The automaker presented its recall plan to the California Air Resources Board, but only for the 2.0-litre diesel vehicles. The agency has 20 business days to respond.
After two months from the US Environmental Protection Agency disclosure of the cheating scheme, Volkswagen has finally submitted a recall plan to Californian regulators. “Volkswagen provided to EPA and CARB its initial proposal for addressing the emissions problems in the company’s 2.0-liter diesel vehicles listed in EPA’s September 18th Notice of Violation,” the federal agency said Friday in a statement. “EPA and CARB will review the proposal,” but further details of the solution were not revealed.
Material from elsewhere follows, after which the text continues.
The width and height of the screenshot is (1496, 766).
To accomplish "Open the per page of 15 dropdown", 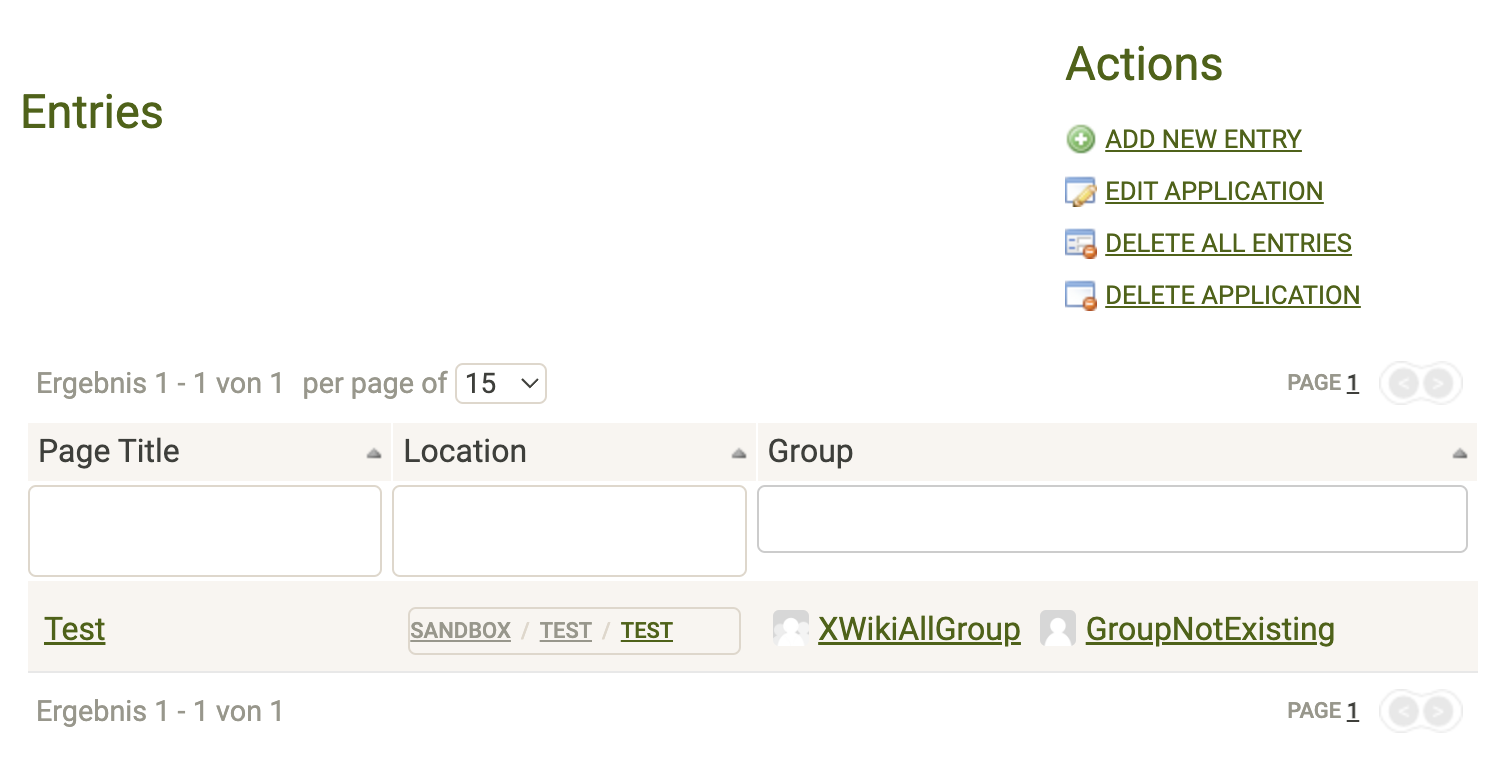I will [x=500, y=383].
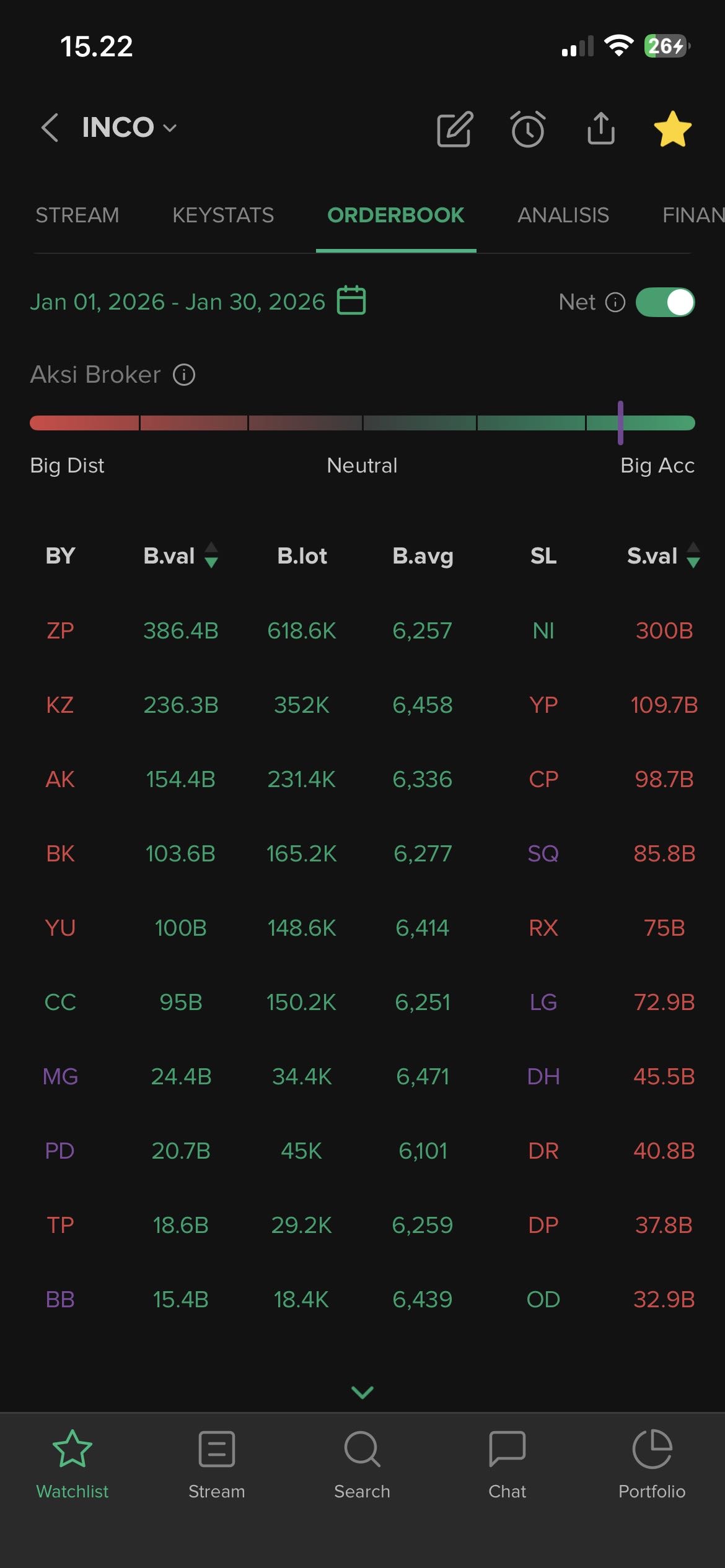Screen dimensions: 725x1568
Task: Open the date range calendar icon
Action: pyautogui.click(x=351, y=301)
On September 18, CARB, along with the US Environmental Protection Agency, notified Volkswagen that they were in violation of California and federal clean air laws because they had hidden software in their diesel cars that allowed those vehicles to pass emissions tests in the laboratory while producing much higher levels of pollution when they drove outside the laboratory, during normal driving.
The authorities had given the German automaker a deadline for November 20 to come up with a solution for the 482,000 affected diesel cars in the US, and now EPA has 20 business days to respond. “Based on ARB’s review, VW may be required to revise and resubmit all, or specific elements of the recall plan,” the board said in an e-mailed statement. “ARB will also consult with US EPA during this process to develop a national recall plan.”
But it is still a long way ahead for Volkswagen, as the US regulators has recently announced that they will also inspect every Volkswagen and Audi car powered by the 3.0-litre diesel engine, from years 2009 through to 2016. This twist adds another 85,000 VW, Audi and Porsche vehicles to an already huge scandal.